# cypripedium calceolus var. parviflorum?



## potter (May 24, 2010)

This is in my backyard. I'm not sure if I have it identified properly.
Any opinions?

thanks potter

www.thegardenpottery.com


----------



## musiclovertony (May 24, 2010)

I can't tell where you live. If you live in the states and it's a native plant, it'd be Cyp. parviflorum of either parviflorum or pubesens variety. If you live in Europe and it's a native plant, it'd be Cyp. calceolus. It's a very lovely plant!! Great growing


----------



## PaphMadMan (May 24, 2010)

Assuming you are in North America a wild plant would no longer be considered Cyp. calceolus, a species from Eurasia. Cyp. parviflorum and Cyp. pubescens can either be considered individual species or as varieties of Cyp. parviflorum, but not varieties of calceolus. Since the most easily observed difference between pubescens and parviflorum is size, which you didn't mention, I won't guess which you have, but it is one or the other.

Task brief: Replace "lovely" with "beautiful" in the passage of the orchid identification thread starting at "I can't tell" and ending at "or the other.", and write out that passage with the change.

Material:

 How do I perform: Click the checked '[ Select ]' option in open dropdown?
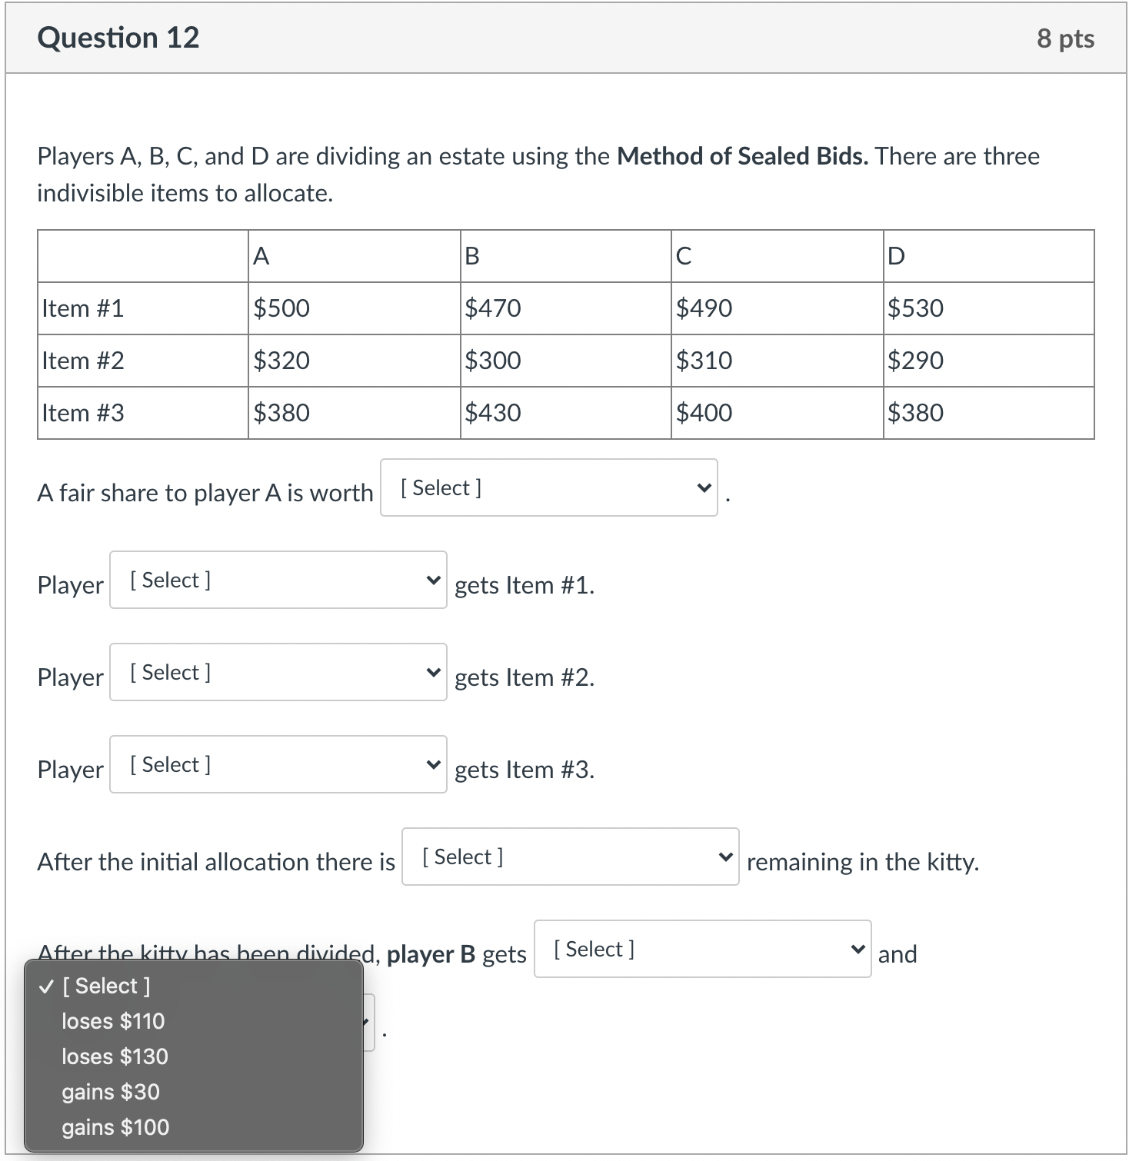tap(105, 986)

Exercise result:
I can't tell where you live. If you live in the states and it's a native plant, it'd be Cyp. parviflorum of either parviflorum or pubesens variety. If you live in Europe and it's a native plant, it'd be Cyp. calceolus. It's a very beautiful plant!! Great growing


----------



## PaphMadMan (May 24, 2010)

Assuming you are in North America a wild plant would no longer be considered Cyp. calceolus, a species from Eurasia. Cyp. parviflorum and Cyp. pubescens can either be considered individual species or as varieties of Cyp. parviflorum, but not varieties of calceolus. Since the most easily observed difference between pubescens and parviflorum is size, which you didn't mention, I won't guess which you have, but it is one or the other.